- _Your objective_
Continue the account of PepsiCo CEO Indra Nooyi handling a protester's outburst onstage, starting right after its final question, "How do we adjust?"

I didn't know what to do. A protester had just stood up in the audience, shouting questions toward the stage, where I was moderating. As host of the event, it was my responsibility to defuse the situation. But how?

That's when PepsiCo CEO Indra Nooyi, one of my guests onstage, stepped in. Nooyi calmly and firmly addressed the question with no hint of defensiveness. The audience applauded. When another protester tried to interrupt the session again several minutes later, the people seated nearby shouted down the disrupter. Completely unruffled, Nooyi continued on with our interview. The crowd came away even more impressed by her. She turned adversity to her advantage.

There are other compelling messages that Nooyi delivered that day, but I find myself coming back again and again to how she dealt with those outbursts. We all have a vision, overt or subconscious, of how we expect things to unfold. But as heavyweight fighter Mike Tyson once said, "Everyone has a plan until they get punched in the mouth." So what do we do when the unexpected arrives? How do we adjust?

- _Information supplied_
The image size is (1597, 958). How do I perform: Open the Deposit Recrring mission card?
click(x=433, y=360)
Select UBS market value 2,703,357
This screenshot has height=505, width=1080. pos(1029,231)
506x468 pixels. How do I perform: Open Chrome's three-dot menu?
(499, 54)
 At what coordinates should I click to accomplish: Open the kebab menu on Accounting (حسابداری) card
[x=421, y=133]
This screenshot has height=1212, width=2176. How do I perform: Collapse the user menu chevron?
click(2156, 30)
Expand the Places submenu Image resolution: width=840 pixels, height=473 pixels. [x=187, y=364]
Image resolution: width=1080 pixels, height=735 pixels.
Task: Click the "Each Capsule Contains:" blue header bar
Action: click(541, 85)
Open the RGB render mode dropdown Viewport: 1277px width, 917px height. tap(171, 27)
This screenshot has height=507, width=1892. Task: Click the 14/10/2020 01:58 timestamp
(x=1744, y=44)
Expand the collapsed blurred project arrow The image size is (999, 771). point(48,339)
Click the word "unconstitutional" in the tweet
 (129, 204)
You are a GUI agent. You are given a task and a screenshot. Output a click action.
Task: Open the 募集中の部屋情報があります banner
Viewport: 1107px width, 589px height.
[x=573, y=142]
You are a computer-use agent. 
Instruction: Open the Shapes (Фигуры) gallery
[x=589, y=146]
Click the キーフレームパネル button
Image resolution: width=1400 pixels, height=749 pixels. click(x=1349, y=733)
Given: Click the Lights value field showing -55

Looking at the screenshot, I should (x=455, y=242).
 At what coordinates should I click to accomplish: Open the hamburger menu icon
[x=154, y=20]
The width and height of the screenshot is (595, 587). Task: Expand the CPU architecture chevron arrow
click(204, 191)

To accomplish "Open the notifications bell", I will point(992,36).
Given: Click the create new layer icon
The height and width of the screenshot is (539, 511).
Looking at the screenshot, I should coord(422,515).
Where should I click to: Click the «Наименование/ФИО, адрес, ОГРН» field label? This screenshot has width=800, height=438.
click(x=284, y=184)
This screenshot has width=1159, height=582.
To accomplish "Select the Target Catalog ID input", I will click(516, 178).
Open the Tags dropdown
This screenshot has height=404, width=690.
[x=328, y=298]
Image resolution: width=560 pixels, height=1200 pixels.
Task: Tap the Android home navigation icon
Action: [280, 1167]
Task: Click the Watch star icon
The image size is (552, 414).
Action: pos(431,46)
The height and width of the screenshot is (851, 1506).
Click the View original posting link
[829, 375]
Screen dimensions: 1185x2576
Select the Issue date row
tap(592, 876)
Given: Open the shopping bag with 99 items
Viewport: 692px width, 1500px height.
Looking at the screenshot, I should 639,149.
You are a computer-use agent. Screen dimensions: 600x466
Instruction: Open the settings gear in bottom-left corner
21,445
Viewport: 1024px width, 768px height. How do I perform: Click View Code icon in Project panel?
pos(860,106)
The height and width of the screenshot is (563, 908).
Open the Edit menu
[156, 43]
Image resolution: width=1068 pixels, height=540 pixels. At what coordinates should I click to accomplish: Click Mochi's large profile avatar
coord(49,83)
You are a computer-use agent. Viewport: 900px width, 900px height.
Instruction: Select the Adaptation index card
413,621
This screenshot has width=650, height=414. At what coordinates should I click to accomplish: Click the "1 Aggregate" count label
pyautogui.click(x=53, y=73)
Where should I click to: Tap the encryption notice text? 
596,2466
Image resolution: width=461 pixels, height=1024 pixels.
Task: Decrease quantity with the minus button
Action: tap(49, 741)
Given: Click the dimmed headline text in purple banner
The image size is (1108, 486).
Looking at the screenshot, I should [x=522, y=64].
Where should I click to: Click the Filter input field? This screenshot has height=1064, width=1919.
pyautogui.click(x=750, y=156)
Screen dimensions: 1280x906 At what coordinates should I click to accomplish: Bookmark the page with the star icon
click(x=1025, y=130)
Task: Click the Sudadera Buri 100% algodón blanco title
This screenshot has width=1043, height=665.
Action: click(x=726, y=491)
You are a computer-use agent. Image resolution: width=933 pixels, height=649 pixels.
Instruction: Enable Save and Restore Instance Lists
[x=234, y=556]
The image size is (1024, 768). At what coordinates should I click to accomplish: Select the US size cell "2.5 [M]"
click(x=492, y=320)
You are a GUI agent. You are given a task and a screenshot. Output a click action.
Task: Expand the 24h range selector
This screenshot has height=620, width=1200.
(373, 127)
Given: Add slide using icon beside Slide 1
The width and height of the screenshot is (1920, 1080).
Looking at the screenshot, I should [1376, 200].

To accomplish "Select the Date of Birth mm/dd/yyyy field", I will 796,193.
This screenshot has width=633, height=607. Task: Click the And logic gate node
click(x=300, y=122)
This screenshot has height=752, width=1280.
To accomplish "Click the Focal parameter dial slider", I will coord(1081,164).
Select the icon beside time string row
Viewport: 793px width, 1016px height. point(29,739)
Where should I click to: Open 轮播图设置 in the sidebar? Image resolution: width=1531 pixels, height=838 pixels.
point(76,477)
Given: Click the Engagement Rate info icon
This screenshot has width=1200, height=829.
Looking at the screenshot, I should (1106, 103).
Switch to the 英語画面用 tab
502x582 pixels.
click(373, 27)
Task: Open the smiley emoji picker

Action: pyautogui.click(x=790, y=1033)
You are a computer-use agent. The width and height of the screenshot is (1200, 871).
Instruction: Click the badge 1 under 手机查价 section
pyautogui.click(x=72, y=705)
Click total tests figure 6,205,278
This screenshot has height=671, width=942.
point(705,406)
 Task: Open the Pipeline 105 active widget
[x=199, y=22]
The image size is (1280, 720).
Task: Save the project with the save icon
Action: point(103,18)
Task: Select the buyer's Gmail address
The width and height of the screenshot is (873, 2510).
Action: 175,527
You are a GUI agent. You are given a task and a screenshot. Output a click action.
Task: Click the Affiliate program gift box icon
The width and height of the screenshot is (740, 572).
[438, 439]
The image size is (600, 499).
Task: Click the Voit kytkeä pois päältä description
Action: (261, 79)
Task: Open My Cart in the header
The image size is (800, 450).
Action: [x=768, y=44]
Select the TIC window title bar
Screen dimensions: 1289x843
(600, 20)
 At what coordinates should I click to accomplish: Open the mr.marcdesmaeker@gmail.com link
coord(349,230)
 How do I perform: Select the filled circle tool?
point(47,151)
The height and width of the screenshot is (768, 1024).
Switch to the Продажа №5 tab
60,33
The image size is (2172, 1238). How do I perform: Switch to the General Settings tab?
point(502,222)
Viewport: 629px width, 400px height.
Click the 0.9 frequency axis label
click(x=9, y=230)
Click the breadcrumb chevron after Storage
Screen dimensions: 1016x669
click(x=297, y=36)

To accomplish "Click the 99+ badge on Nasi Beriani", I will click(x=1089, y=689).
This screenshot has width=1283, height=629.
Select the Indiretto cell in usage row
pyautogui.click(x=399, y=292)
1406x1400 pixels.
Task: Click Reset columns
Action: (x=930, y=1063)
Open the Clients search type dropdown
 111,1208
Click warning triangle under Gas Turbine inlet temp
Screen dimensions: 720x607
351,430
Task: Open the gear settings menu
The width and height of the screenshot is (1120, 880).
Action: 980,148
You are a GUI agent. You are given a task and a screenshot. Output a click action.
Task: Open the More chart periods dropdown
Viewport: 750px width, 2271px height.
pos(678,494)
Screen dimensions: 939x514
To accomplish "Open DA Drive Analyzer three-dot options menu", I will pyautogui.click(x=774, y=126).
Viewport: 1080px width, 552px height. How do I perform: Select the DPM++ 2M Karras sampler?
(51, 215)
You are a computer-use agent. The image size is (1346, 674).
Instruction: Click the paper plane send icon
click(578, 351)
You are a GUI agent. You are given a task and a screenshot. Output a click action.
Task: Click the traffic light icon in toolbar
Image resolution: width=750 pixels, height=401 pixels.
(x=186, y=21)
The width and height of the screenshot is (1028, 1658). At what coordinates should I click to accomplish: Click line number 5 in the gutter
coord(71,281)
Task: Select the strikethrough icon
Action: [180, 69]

- _The answer_
This may be the central leadership question of 2017. The past two decades have brought wave after wave of changes: from 9/11, Al Qaeda, and ISIS to Google, Facebook, and An Inconvenient Truth. We've weathered tsunamis, earthquakes, and hurricanes. We've decoded the human genome and put massive computing power in the palm of your hand. And yet all this is arguably only a prelude for changes still to come—a prospect of great excitement for some, deep suspicion for others.

In the midst of a chaotic transition that seems more unpredictable than ever, we handpicked more than 200 top business and cultural leaders to speak at the second Fast Company Innovation Festival in New York. Delving into topics from startup culture to space exploration, mindfulness to mass-market impact, user-experience design to criminal justice reform, they delivered a slew of eye-opening perspectives. What unified their message was a focus on finding purpose in your work.

This special report highlights lessons from more than 96 of those speakers, chosen by our writers and editors to inspire, instruct, and hopefully energize continued creativity and progress despite the uncertainty of what we face in the coming year. The insights are both provocative and reassuring. Here are seven that particularly speak to me.

Fab Four: This issue's cover subjects were chosen from among our Innovation Festival speakers.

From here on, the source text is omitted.